··· TEXT PROVIDED

# Camping Lough Neagh



## 96088 (Aug 22, 2005)

Is there really only one campsite by Lough Neagh?

Despite a thorough search of tinternet I can only find this one. 

Antrim Lough Shore Park.

Do any locals out there know different?

What is the area like for wild camping?

Thanks in advance for all the suggestions that will no doubt flood in 8O


----------



## jams101 (Dec 22, 2006)

Ballyronan Marina

Not sure what this link will come out like, but this place on the the western side of the Lough.....

Wiki Site for Ballyronan

I used to live in Randalstown and Antrim, the lough shore site is kinda new and is local council run....the main problem would be that the boy racers of which I was one use the carpark to the front of the site...

It is also beside a boat club, there is a very good leisure centre and some nice gardens in the old castle grounds.

Give me a shout if you want more information.

Northern Ireland is a very peaceful place, always was, the trouble was isolated to specific areas and people. You are not likely to meet any hassle if you choose to wild camp. I am new to wild camping and I can think of one place that could be nice for an overnight with a pub. Can be quite lively, right on the lough shore. I will pm you the location if you are interested....


----------



## 96088 (Aug 22, 2005)

Thanks Jams

A PM would be great


----------

······

:: EXERCISE REQUIREMENTS ::
A – Say whether each statement agrees with the Lough Neagh camping thread above. Answer yes or no, and quote the words from the thread that decide it.
(i) The first poster's internet search turned up only one campsite.
(ii) Ballyronan Marina is on the eastern side of the Lough.
(iii) The lough shore site is run by the local council.
B – Rewrite the paragraph of the Lough Neagh camping thread that begins "Northern Ireland is a very peaceful place" as a short bulleted list, keeping its main facts.
C – Answer these questions from the Lough Neagh camping thread, one line each.
(i) Where did jams101 use to live?
(ii) What is the lough shore site beside?
(iii) What does 96088 say would be great?

··· RAW RECORDS

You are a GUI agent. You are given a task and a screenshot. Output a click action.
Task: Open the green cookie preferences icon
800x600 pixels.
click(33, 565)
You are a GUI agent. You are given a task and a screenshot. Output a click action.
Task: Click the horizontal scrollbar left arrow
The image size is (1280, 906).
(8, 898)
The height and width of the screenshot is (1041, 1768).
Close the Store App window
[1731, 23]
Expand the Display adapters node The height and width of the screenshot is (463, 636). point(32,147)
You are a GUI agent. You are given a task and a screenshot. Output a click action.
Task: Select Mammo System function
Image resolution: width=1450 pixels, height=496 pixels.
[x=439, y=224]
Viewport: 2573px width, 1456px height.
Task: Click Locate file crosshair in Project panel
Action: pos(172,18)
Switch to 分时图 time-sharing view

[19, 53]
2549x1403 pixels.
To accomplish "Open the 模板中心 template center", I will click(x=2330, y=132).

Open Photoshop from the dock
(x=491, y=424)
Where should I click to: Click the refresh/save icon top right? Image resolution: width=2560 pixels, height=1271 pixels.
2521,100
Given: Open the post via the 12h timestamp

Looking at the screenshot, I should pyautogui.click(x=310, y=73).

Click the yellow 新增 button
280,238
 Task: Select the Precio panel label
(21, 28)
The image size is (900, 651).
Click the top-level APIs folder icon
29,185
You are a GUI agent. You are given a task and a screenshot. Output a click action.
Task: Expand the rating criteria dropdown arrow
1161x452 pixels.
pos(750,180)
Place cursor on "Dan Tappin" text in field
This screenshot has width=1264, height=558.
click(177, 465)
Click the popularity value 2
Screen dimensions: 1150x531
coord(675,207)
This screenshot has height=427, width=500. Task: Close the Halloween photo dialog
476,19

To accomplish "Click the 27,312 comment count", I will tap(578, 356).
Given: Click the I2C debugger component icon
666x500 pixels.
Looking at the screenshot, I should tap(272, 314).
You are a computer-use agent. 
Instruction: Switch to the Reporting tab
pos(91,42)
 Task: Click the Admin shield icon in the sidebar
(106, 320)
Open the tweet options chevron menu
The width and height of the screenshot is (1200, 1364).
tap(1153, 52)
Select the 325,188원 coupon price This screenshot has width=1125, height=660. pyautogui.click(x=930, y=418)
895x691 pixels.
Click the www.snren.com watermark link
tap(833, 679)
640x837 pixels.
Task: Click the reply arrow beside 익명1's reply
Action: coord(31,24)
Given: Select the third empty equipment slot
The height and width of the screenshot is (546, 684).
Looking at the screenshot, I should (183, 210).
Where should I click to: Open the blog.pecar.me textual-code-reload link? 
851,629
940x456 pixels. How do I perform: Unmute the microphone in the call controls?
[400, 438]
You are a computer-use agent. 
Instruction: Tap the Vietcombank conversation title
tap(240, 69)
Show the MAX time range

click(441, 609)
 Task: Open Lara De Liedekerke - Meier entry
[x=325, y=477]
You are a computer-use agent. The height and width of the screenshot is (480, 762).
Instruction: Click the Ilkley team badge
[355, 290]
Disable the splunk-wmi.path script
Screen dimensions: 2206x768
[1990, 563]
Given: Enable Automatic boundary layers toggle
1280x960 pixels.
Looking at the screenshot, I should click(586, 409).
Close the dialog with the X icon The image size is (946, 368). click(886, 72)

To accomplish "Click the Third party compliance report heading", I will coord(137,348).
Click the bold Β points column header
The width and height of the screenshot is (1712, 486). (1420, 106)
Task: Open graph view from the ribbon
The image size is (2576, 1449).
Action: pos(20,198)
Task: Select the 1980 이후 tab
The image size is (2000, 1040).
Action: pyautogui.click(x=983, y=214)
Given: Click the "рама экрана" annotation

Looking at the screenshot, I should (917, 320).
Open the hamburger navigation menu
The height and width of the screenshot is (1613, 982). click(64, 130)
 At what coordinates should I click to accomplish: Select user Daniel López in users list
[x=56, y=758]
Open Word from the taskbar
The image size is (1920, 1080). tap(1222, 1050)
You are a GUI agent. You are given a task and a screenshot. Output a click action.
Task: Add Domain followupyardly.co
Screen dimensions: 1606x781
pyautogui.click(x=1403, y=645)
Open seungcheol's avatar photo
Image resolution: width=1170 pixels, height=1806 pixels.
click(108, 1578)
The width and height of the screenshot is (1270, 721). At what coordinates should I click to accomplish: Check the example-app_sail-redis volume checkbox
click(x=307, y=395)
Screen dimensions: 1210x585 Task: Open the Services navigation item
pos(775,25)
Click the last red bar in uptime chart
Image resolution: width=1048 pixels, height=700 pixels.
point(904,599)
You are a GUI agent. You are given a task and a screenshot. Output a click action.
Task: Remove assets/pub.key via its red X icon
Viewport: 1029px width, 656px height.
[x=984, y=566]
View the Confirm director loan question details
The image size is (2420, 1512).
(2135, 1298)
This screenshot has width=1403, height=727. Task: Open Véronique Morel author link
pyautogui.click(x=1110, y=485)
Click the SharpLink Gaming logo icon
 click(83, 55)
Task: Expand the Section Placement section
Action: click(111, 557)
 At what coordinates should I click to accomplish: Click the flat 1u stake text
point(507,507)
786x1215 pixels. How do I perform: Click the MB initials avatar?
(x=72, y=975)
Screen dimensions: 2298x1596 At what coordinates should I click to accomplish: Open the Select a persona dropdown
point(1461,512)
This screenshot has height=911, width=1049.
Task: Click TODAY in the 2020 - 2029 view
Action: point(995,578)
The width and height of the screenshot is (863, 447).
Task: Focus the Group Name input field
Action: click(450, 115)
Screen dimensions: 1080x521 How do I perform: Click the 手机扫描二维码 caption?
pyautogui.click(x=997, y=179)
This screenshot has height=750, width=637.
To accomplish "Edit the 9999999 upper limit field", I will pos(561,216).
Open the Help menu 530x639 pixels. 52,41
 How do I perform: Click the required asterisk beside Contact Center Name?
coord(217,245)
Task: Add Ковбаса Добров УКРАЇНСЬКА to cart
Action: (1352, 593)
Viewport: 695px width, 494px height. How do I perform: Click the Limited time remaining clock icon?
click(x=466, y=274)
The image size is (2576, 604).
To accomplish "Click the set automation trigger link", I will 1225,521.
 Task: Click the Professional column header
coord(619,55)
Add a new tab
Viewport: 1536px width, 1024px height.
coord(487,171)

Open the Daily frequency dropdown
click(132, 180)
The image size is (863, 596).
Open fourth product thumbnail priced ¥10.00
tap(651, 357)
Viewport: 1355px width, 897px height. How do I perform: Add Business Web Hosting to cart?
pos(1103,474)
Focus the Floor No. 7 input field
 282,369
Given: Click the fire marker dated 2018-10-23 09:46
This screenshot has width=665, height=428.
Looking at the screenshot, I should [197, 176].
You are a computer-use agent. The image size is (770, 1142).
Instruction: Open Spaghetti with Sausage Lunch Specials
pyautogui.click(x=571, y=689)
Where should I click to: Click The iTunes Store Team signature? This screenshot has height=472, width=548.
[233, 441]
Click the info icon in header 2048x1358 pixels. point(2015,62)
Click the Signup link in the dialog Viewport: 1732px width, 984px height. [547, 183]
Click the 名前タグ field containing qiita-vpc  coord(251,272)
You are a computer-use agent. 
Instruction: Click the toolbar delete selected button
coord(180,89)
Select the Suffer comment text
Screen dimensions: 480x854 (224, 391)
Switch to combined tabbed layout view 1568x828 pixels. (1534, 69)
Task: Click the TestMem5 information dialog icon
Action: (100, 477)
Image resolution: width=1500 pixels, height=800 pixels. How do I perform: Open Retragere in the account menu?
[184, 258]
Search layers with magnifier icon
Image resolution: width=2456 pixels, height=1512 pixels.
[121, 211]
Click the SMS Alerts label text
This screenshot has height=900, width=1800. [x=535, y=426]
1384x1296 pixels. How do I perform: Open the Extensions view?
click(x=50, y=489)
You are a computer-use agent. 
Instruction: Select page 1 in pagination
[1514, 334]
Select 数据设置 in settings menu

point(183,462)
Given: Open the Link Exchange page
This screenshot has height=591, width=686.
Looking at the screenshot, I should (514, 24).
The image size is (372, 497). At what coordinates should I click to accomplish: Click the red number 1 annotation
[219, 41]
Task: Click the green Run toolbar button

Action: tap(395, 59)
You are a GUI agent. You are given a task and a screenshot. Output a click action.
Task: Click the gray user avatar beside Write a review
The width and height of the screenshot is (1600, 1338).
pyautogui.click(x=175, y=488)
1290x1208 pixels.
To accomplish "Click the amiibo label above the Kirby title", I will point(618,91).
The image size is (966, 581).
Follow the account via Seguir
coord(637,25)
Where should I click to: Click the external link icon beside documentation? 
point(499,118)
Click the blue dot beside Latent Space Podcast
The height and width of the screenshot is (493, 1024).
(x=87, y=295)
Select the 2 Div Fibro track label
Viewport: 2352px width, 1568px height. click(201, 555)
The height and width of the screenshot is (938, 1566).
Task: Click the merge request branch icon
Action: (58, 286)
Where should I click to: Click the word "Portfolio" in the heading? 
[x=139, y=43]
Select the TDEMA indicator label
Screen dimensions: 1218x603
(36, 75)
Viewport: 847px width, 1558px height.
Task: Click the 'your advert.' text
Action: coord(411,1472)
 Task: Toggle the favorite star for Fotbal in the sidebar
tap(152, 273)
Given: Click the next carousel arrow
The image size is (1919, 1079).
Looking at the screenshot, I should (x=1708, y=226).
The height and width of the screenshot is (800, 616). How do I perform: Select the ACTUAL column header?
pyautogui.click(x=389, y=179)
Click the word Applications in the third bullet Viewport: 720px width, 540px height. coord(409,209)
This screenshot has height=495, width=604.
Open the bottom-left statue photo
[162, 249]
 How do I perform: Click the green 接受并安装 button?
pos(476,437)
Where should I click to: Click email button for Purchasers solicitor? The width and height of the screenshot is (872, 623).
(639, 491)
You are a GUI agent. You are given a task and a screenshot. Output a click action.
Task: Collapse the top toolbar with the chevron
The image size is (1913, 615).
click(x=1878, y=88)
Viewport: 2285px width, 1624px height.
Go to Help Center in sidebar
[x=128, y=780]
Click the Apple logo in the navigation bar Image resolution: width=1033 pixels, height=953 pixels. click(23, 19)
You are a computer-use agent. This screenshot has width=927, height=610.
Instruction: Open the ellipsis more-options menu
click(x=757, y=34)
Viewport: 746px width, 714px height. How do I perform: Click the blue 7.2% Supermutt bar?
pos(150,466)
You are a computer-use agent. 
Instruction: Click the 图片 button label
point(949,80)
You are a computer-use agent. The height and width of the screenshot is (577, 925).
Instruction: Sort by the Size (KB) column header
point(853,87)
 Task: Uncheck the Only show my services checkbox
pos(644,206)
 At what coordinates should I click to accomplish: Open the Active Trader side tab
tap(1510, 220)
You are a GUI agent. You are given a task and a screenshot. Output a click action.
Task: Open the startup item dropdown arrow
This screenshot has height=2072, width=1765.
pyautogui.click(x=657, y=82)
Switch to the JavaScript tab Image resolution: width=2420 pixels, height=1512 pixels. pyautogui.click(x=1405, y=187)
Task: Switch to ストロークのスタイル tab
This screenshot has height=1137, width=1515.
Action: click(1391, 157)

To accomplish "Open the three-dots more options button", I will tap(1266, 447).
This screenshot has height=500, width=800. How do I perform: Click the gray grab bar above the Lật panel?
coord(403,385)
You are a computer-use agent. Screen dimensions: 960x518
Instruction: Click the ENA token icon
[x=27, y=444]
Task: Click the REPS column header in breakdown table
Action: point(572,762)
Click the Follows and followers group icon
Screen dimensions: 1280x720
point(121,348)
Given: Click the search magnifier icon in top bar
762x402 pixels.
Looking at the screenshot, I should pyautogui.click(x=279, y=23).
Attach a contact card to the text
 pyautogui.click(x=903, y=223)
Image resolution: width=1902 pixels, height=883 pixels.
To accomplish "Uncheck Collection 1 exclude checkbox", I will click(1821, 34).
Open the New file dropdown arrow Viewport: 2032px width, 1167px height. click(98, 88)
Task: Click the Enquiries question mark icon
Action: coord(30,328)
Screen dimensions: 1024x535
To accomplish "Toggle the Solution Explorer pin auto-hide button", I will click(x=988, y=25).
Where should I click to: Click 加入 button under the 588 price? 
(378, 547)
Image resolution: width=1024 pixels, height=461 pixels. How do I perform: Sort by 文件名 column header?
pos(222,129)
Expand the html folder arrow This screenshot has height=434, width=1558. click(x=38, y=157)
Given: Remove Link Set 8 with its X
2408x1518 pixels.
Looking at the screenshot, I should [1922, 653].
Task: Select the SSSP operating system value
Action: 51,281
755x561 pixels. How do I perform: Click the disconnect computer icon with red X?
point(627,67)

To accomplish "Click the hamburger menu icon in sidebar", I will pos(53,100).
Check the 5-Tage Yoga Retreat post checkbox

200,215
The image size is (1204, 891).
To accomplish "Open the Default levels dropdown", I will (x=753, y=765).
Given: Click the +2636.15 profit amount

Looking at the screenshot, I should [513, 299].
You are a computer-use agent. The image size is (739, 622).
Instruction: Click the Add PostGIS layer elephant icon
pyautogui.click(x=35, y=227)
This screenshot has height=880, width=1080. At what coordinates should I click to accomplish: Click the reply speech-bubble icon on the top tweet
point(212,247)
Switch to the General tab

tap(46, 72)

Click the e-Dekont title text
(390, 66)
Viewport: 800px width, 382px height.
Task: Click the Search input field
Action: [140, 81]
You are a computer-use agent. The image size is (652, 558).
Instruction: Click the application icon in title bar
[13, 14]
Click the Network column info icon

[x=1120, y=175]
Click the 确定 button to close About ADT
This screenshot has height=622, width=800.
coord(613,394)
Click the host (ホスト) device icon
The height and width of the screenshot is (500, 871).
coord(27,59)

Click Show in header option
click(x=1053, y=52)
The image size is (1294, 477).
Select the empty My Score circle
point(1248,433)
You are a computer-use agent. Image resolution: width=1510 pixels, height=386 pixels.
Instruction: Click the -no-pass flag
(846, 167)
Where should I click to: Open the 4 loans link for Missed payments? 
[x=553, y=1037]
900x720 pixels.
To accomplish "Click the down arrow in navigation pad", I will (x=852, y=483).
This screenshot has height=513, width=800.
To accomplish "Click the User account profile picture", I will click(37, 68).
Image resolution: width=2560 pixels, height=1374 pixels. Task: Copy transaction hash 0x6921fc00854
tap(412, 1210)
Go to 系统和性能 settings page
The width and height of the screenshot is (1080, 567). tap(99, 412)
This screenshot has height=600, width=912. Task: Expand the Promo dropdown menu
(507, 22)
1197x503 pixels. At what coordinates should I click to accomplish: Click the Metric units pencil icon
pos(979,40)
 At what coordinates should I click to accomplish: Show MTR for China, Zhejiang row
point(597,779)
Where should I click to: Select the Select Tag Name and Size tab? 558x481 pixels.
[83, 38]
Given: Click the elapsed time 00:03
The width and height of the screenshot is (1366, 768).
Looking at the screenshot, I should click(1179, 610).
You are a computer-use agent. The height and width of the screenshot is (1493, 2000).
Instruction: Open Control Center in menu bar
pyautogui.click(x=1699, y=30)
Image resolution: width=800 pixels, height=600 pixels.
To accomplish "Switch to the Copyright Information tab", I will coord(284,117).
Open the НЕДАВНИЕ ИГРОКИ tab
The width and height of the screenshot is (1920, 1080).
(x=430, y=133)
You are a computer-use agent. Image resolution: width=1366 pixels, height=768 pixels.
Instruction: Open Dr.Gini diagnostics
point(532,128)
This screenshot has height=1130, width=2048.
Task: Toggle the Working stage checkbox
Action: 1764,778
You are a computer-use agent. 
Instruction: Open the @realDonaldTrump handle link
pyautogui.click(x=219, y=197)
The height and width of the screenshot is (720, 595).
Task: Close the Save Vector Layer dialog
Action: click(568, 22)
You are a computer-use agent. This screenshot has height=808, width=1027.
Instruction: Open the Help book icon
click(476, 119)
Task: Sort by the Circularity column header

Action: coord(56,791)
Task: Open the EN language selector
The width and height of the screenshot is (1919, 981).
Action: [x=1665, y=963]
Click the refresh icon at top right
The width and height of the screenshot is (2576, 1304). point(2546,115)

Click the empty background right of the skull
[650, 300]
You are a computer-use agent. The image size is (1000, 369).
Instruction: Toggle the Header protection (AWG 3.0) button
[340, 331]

······

:: TASK RESPONSES ::
A –
(i) Yes: "Despite a thorough search of tinternet I can only find this one."
(ii) No: "this place on the the western side of the Lough"
(iii) Yes: "is local council run"

B –
- Northern Ireland is very peaceful and always was; the trouble was limited to specific areas and people.
- Wild campers are unlikely to meet any hassle.
- The writer is new to wild camping and knows a spot for an overnight stay with a pub, right on the lough shore, that can be quite lively.
- The writer offers to send the location by PM.

C –
(i) Randalstown and Antrim.
(ii) A boat club.
(iii) A PM.